Das ist nicht unwichtig, weil Merz’ CDU/CSU zusammen mit den Sozialdemokraten (SPD) dadurch die Mehrheit hat. Bei der Steuer- und Ausgabenpolitik liegen sie nicht unbedingt auf einer Linie, aber eine Grosse Koalition der beiden Parteien der Mitte ist wahrscheinlich am unproblematischsten und ermöglicht schnell grössere Reformen.

Merz hat konstruktive, gute und zügige Verhandlungen mit der SPD versprochen. Wenn das Sondervermögen scheitert, wird die neue Regierung, wenn sie im Amt ist, wohl die Ausnahmeklausel der EU-Haushaltsregeln in Anspruch nehmen. Dann kann sie unter Verweis auf die stagnierende Wirtschaft mehr Geld ausgeben.

Schuldenbremse auf der Kippe

Wirklich glücklich wären europäische Investoren, wenn Deutschland die Schuldenbremse abschaffte, jene Grundgesetzergänzung von 2009, die das jährliche strukturelle Haushaltsdefizit auf 0,35 Prozent des BIP begrenzt.

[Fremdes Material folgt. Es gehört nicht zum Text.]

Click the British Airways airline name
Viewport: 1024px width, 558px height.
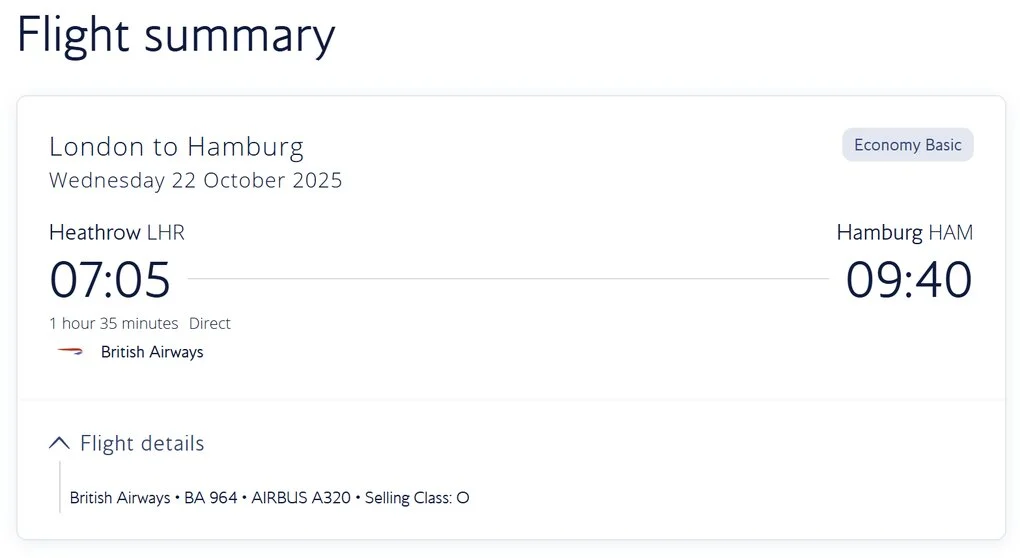pyautogui.click(x=152, y=352)
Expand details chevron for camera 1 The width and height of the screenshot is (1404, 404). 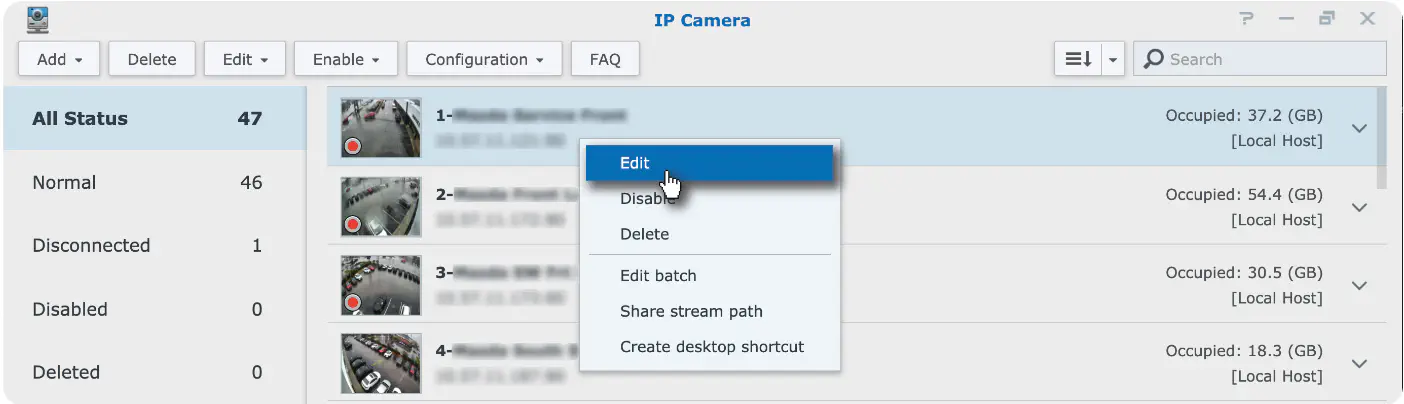1359,129
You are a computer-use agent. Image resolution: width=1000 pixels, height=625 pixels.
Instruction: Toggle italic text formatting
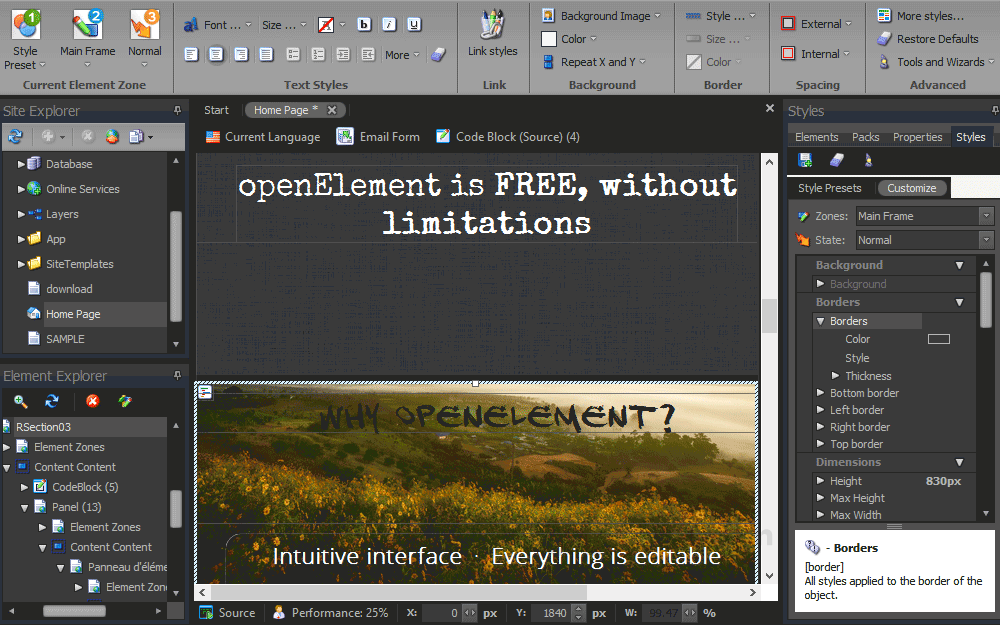click(x=388, y=23)
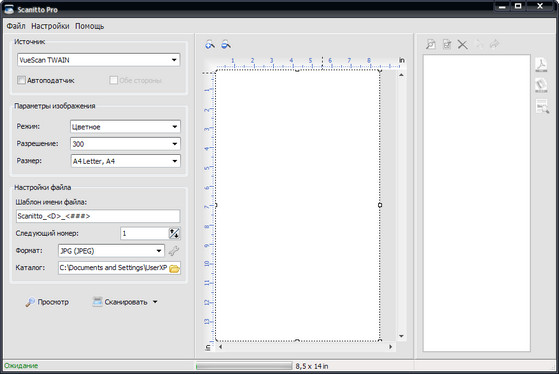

Das erfordert eine Zweidrittelmehrheit im Bundestag, also die Stimmen von CDU/CSU, SPD, Grünen und Linken. Alle vier Parteien sind sich einig, dass der Investitionsstau im Land mehr Flexibilität erfordert.

Am Anleihenmarkt achtet man nach wie vor vor allem auf die EZB und weniger auf die deutsche Politik. Dass die deutsche Zinsstrukturkurve zuletzt steiler wurde, lag vor allem an fallenden Kurzfristzinsen und nicht an steigenden Landfristrenditen. Grossen Teilen der europäischen Wirtschaft und vor allem dem französischen Dienstleistungssektor droht schliesslich noch immer eine Stagnation.

EZB dürfte nachlegen

Anfang Februar hat die EZB ihre neuen Schätzungen des neutralen Leitzinses veröffentlicht. Demnach könnten die Zinsen noch um weitere 50 bis 100 Basispunkte gesenkt werden. Am Markt erwartet man schon für die Ratssitzung in dieser Woche die erste Senkung um 25 Basispunkte. «Wir glauben aber, dass vor allem die neuen Konjunkturprognosen der EZB die Märkte bewegen werden, in die die wichtigen Lohndaten von Dezember und Januar einfliessen. Auch die Äußerungen von EZB-Chefin Christine Lagarde zur Bundestagswahl spielen eine Rolle», heisst es bei Neuberger Berman.

Eine grosse Koalition in Deutschland unter Führung des Europäers Friedrich Merz könne einer ukraine- und wachstumsfreundlichen Partnerschaft mit Emmanuel Macron in Frankreich, Giorgia Meloni in Italien und Ursula von der Leyen in der Europäischen Kommission den Weg bereiten. Diese Partnerschaft könnte für den dringend nötigen Fiskalimpuls sorgen, gerade jetzt, wo sowohl Frankreich als auch Italien sparen müssen.

«Wenn die EZB deshalb bald nicht mehr eine lockere, sondern eine neutrale Geldpolitik in Aussicht stellt, könnten der Euro aufwerten und die deutschen Anleihenrenditen deutlich steigen», so das Fazit.